Mit Schreiben vom 05.12.2002 forderte die Antragsgegnerin die Antragstellerin auf, zu dem bei einer hausinternen Prüfung von Abrechnungsunterlagen aufgekommenen Verdacht Stellung zu nehmen, sie habe bei drei namentlich genannten Versicherten Pflegehelfer/-innen bei medizinischen Behandlungsleistungen eingesetzt. Die Antragstellerin gestand unter dem 11.12.2002 ein, bei der Abrechnung nicht den vorgegebenen Minderabrechnungssatz verwendet zu haben, widersprach aber der vermeintlich mangelnden Qualifikation der Pflegekräfte. Die Antragsgegnerin sprach infolgedessen unter dem 27.03.2003 eine Abmahnung aus.
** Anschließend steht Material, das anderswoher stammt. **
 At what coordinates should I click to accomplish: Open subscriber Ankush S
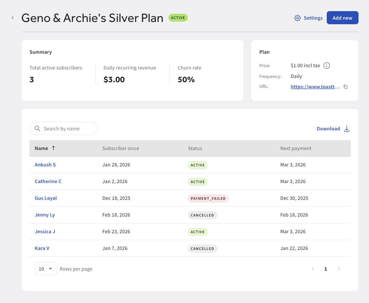(x=45, y=165)
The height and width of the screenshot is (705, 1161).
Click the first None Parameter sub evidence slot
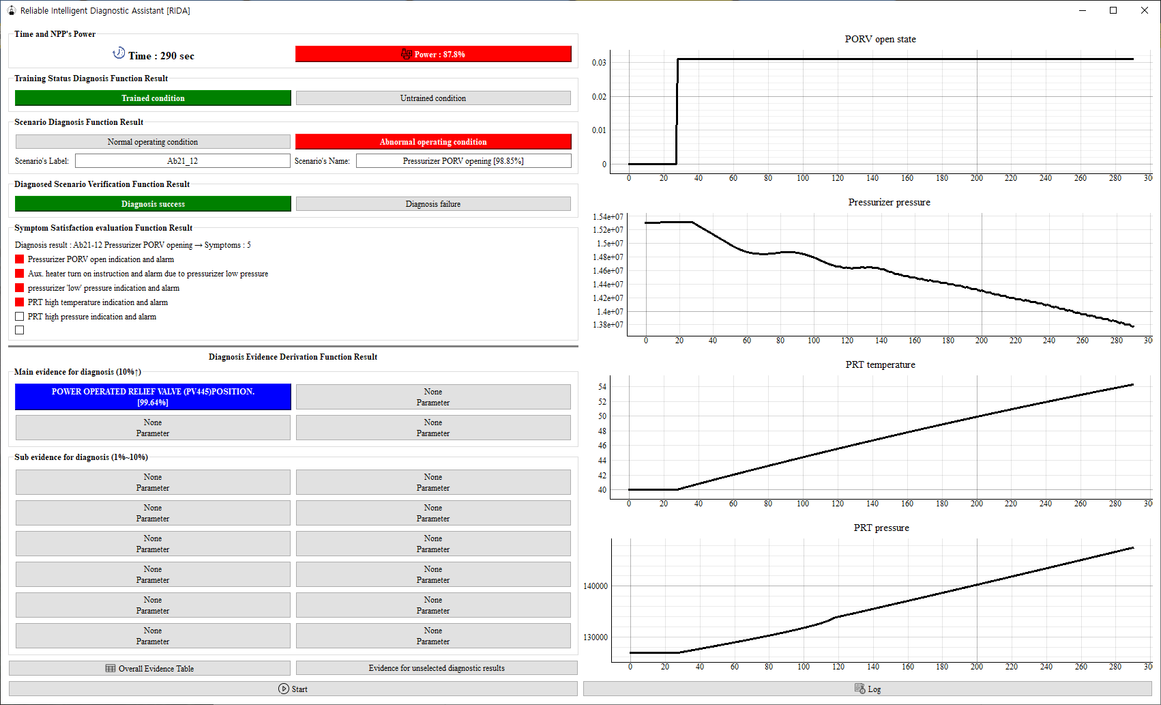(153, 482)
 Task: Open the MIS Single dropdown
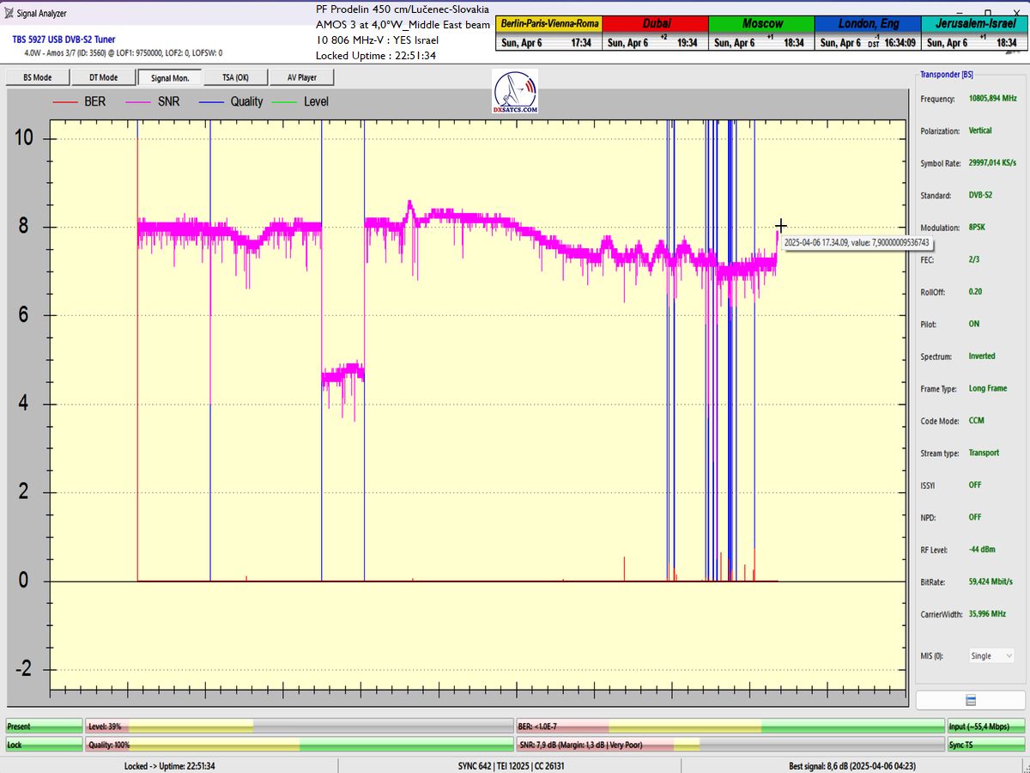click(991, 656)
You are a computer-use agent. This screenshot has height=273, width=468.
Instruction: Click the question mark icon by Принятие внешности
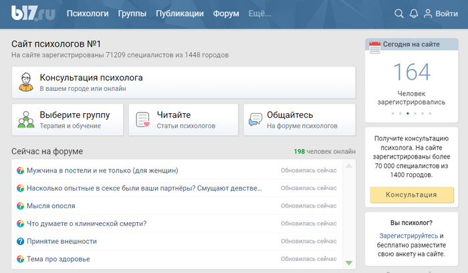click(x=19, y=242)
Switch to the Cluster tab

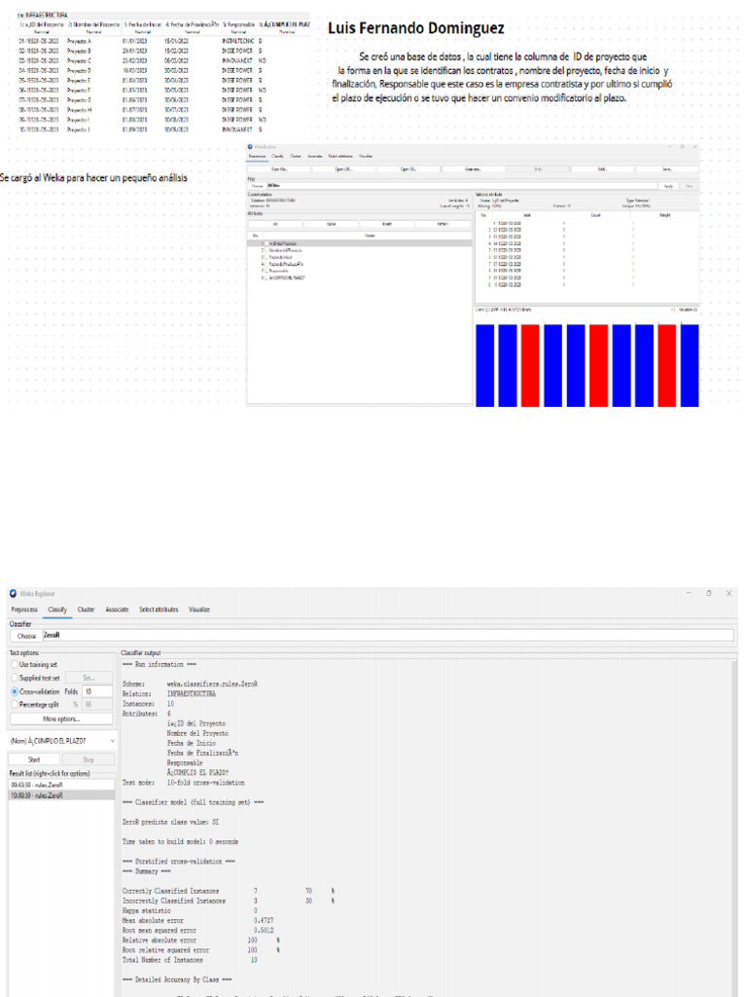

Neben dem bereits im Schreiben vom 05.12.2002 enthaltenem Vorwurf, nicht hinreichend qualifizierte Pflegekräfte eingesetzt zu haben, warf sie der Antragstellerin weitere Verstöße bei der Leistungsabrechnung für weitere namentlich genannte Versicherte vor. Diese und andere Verstöße, wie z. B. die regelmäßige nachträgliche Eintragung von Uhrzeiten auf den Leistungsnachweisen, seien von der Antragstellerin in einem persönlichen Gespräch am 10.03.2003 eingeräumt worden. Es verbleibe aber als Maßnahme bei einer Abmahnung.
Am 24.09.2003 wurde die Antragstellerin erneut zu vermuteten Vertragsverstößen angehört. Bei einer namentlich genannten Versicherten seien Leistungen auf den Leistungsnachweisen abgezeichnet und in Rechnung gestellt worden, obwohl sich die Versicherte nicht in ihrem Haushalt befunden habe. Die Antragsgegnerin sprach deshalb unter dem 28.10.2003 eine Ermahnung aus.
Mit Schreiben vom 19.07.2004 wurde der Antragstellerin vorgeworfen, bei zwei Versicherten unzulässigerweise eine Krankenpflegehelferin und eine Heilerziehungspflegerin zum Verbandswechsel eingesetzt, aber höhere Einsatzpauschalen in Rechnung gestellt zu haben. Die Antragstellerin räumte unter dem 02.08.2004 einen Abrechnungsfehler ein, woraufhin die Antragsgegnerin am 20.09.2004 eine weitere Ermahnung aussprach.
Am 15.06.2005 wurde die Antragstellerin wegen der vermuteten Abrechnung von Leistungen der häuslichen Krankenpflege bei einem Versicherten, der sich aber im Krankenhaus aufgehalten habe, angehört. Die Antragstellerin bedauerte mit Schreibe...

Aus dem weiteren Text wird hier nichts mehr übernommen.